The third-party script provider however, does not necessarily share the same desire to protect a user’s data. Even with the best of intentions, a third-party script provider may be compromised and serving malicious JavaScript without its knowledge. It may be the case that the script provider has an intrusion-detection system in place that will detect when it is serving malware, but this would be wishful thinking. In the worst case, the third-party script provider is acting maliciously on its own for whatever sinister reason. In any case, the client and trusted web application cannot trust a third-party script provider with their secrets.

The attacker model best associated with this actor is the gadget attacker [10]. A gadget attacker is a malicious actor who owns one or more machines on the Internet, but can neither passively not actively intercept network traffic between the client’s browser and the trusted web application. Instead, the gadget attacker has the ability to have the trusted web application’s developer integrate a gadget chosen by the attacker.

2.7 Third-Party Script Inclusion

Web applications are built from several components that are often included from third-party content providers. JavaScript libraries like jQuery or the Google Maps API are often directly loaded into a web application’s JavaScript environment from third-party script providers.
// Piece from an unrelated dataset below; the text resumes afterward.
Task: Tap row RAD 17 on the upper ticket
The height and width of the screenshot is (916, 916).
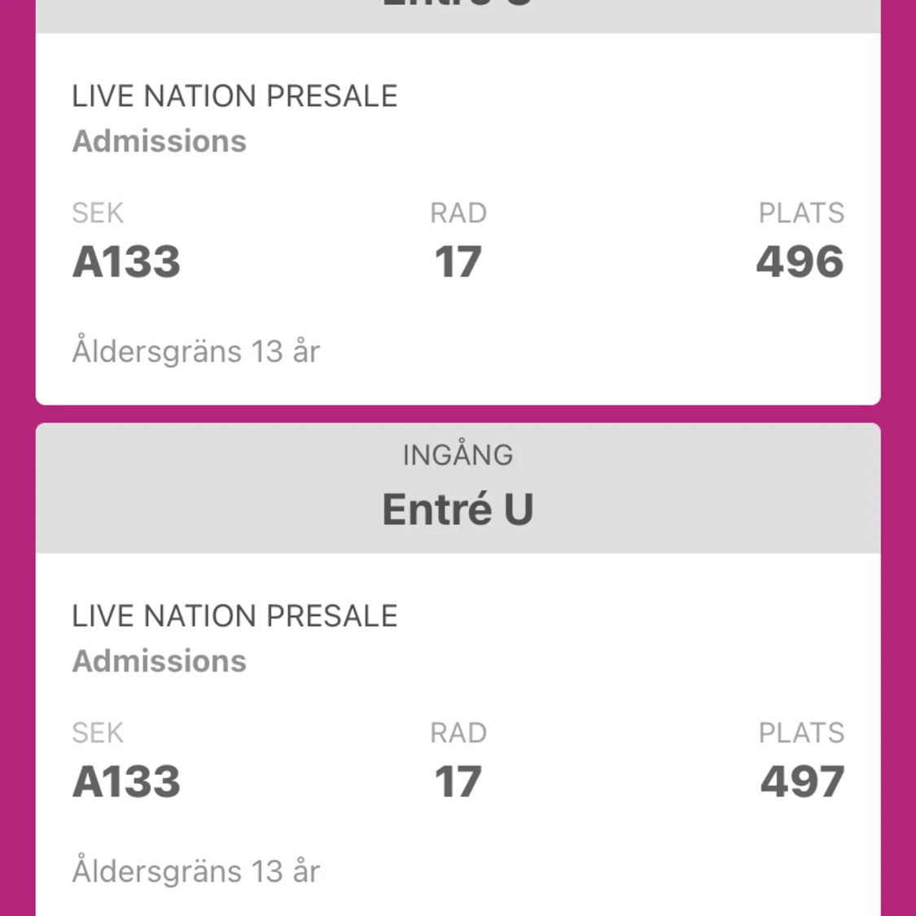Action: pyautogui.click(x=458, y=261)
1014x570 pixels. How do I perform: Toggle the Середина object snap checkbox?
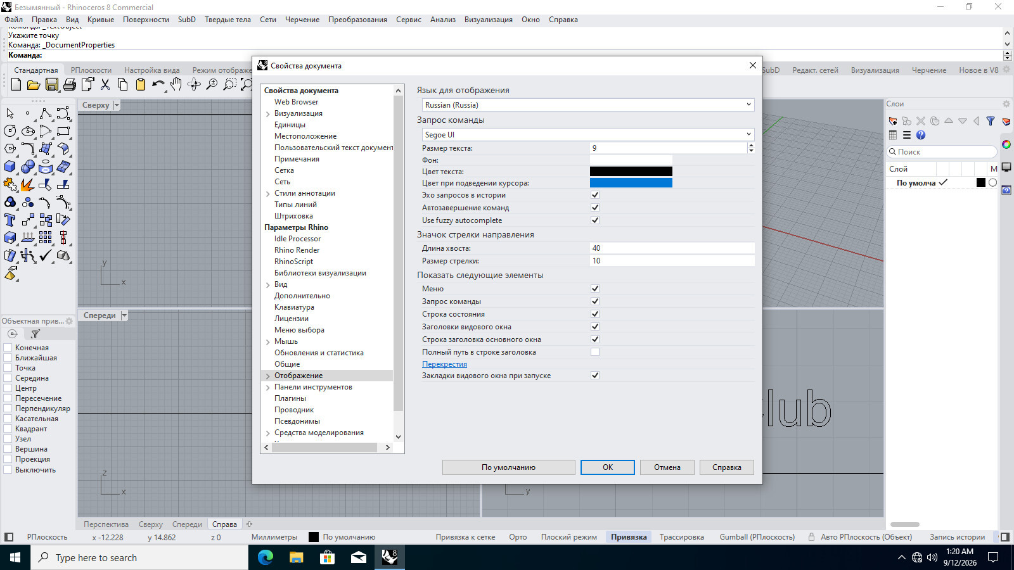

In a large-scale study of the Web in 2012 [70], Nikiforakis et al. found that 88.45 % of the top 10,000 web sites on the Web, include JavaScript from a third-party script provider. Figure 5 shows the distribution of the number of third-party script providers each web site includes. While about a third include JavaScript from at most 5 remote hosts, there are also web sites that include JavaScript from more than 295 different remote hosts.

Fig. 5.
figure 5

Relative frequency distribution of the percentage of top Alexa websites and the number of unique remote hosts from which they request JavaScript code, from [70].

Including JavaScript from remote hosts implicitly trusts these hosts not to serve malicious JavaScript. If these third-party script providers are untrustworthy, or if they have been compromised, a web application may end up executing untrusted JavaScript code.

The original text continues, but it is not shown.